◆ Selected passage ◆
========
It is a most serious thing for the representatives of Irish Government to support a Vote of this kind, and I think the House should divide upon it. It is objectionable upon all the grounds stated by the hon. Member for Blackpool (Mr. Ashley). It is a most serious thing to ask this Committee to pass a Vote sanctioning the payment out of public funds of a sum of money which the Public Accounts Committee deliberately after hearing evidence have surcharged against the officers responsible in Ireland. My hon. Friend is thoroughly justified not only in calling the attention of the Chief Secretary to this matter but in pointing this out as a point of principle of the very first importance. This is a Vote for law charges and criminal prosecutions in Ireland, and in addition to the serious objections raised by my hon. Friend the Member for Blackpool, I strongly object to this Vote on another ground—namely, the improper way in which criminal prosecutions are being conducted at; the present time in Ireland and to which this Vote applies. We have had in Ireland during the recent past recourse to a method of prosecutions which is most repugnant to the feelings of the overwhelming majority of the people of Ireland——

The DEPUTY-CHAIRMAN (Mr. Maclean)
========
◆ Dataset records ◆
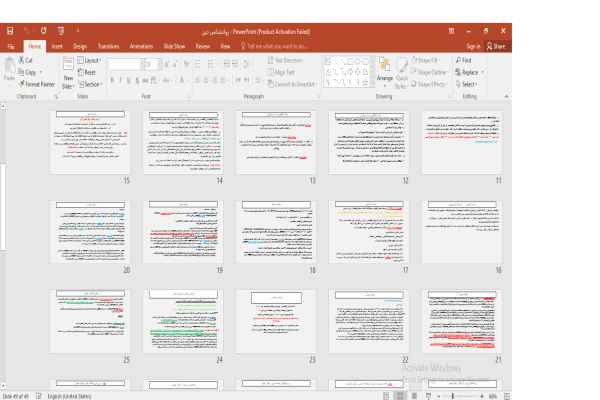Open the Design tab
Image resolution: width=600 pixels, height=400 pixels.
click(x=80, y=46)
========
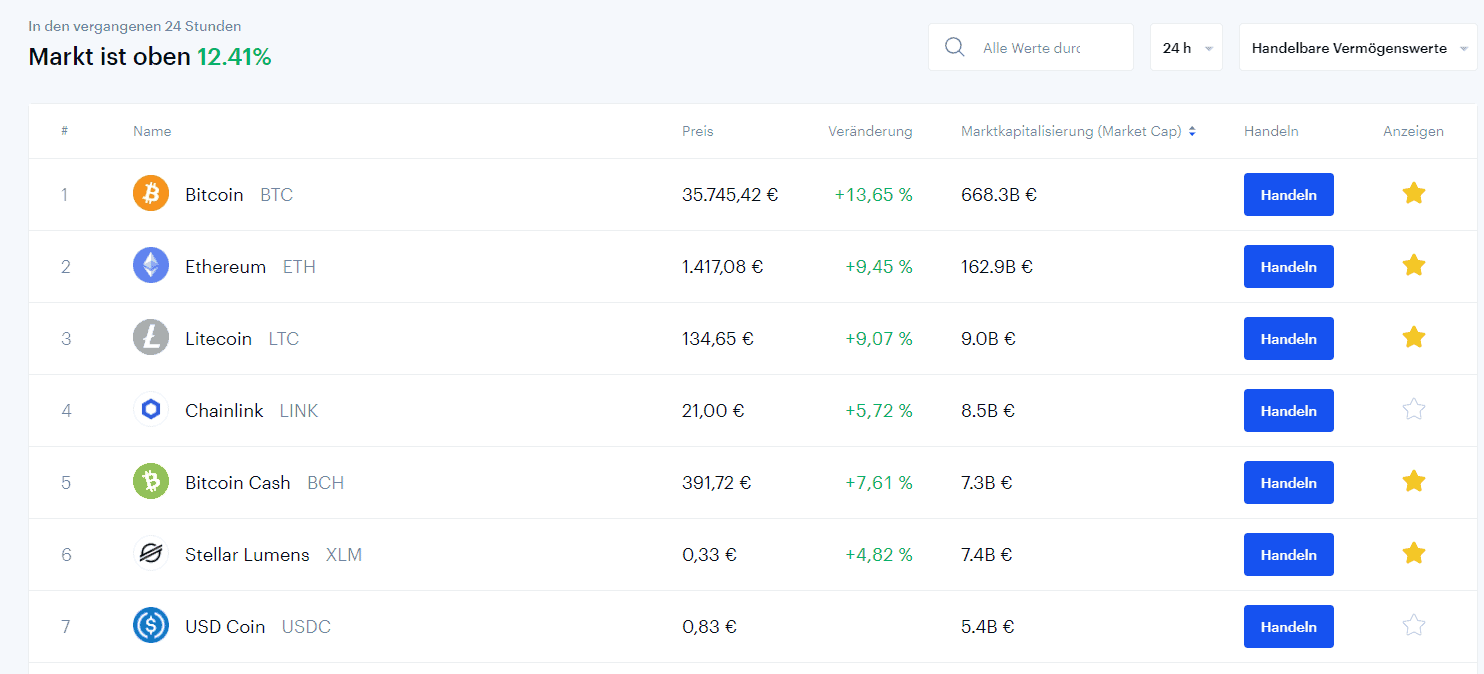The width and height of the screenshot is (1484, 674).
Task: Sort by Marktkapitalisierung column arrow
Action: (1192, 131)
========
◆ What you should do ◆
Carry on the House of Commons debate about the Vote for Irish law charges from the point where it stops. The lines above come from a different source than the passage.

◆ Solved problem ◆
The hon. Member has noted but apparently has forgotten that this is a Supplementary Estimate and must be confined to the particular items in it and not to the general question of prosecutions in Ireland.

Mr. SCANLAN

On the question of the detention of witnesses for prosecutions I think we are entitled to discuss the conduct of the prosecution and the methods of prosecuting.

The DEPUTY-CHAIRMAN

On page 12 of this Report we see the reason given for asking for this sum set out in detail, and it is only in connection with that item that debate can arise.

Mr. SCANLAN

It is still implying that the items making up the £550 comprise the cost of prosecution, and under that I submit that we are entitled to complain to the Committee of the way in which criminal prosecutions are being conducted in Ireland at the present time.

The DEPUTY-CHAIRMAN

That is the general point, and the hon. Member must confine himself to the item with which the Supplementary Estimate is concerned.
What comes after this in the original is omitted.